TEXT SECTION:
I first met Chips shortly after joining TBT in 2010. I was interviewing him for some story, the subject of which I don't recall, but we ended up engaged in a long conversation about transparency, fiscal accountability and the prevalence of corruption in small government. I liked him very much right from the start. My son, six at the time, had asked me to inquire about whether he had earned his nickname by being a big fan of the potato chip. Shore laughed and explained that when he was born, the doctor took one look at his enormous cheeks and told his mother, "Congratulations, you've given birth to a perfectly healthy chipmunk.“ He told me that the instantly acquired nickname had managed to stay with him throughout his life.

I was always impressed by the amount of information he seemed to have at his fingertips, his insistence on nonetheless double-checking everything he told you, as well as his candid willingness to give you his thoughts on a wide range of subjects–not the most common trait among those who make their living by being elected to office every four years. As such, he has always been an invaluable source of perspective and history–the go-to guy if I was working on something that went back much further than my own time spent in Manatee County. It was only weeks ago that I last went to him for some historical fact checking after having no luck in the public record.

TASK OBJECTIVE: Copy the recollection about Chips Shore above word for word, from start to end.

Element lookup rows
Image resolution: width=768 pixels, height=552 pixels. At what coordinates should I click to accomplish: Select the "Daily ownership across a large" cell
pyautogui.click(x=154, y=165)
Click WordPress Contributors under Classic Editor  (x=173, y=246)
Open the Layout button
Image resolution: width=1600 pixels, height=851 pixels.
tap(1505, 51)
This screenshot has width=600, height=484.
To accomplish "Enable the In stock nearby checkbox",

FINISHED TASK:
I first met Chips shortly after joining TBT in 2010. I was interviewing him for some story, the subject of which I don't recall, but we ended up engaged in a long conversation about transparency, fiscal accountability and the prevalence of corruption in small government. I liked him very much right from the start. My son, six at the time, had asked me to inquire about whether he had earned his nickname by being a big fan of the potato chip. Shore laughed and explained that when he was born, the doctor took one look at his enormous cheeks and told his mother, "Congratulations, you've given birth to a perfectly healthy chipmunk.“ He told me that the instantly acquired nickname had managed to stay with him throughout his life.

I was always impressed by the amount of information he seemed to have at his fingertips, his insistence on nonetheless double-checking everything he told you, as well as his candid willingness to give you his thoughts on a wide range of subjects–not the most common trait among those who make their living by being elected to office every four years. As such, he has always been an invaluable source of perspective and history–the go-to guy if I was working on something that went back much further than my own time spent in Manatee County. It was only weeks ago that I last went to him for some historical fact checking after having no luck in the public record.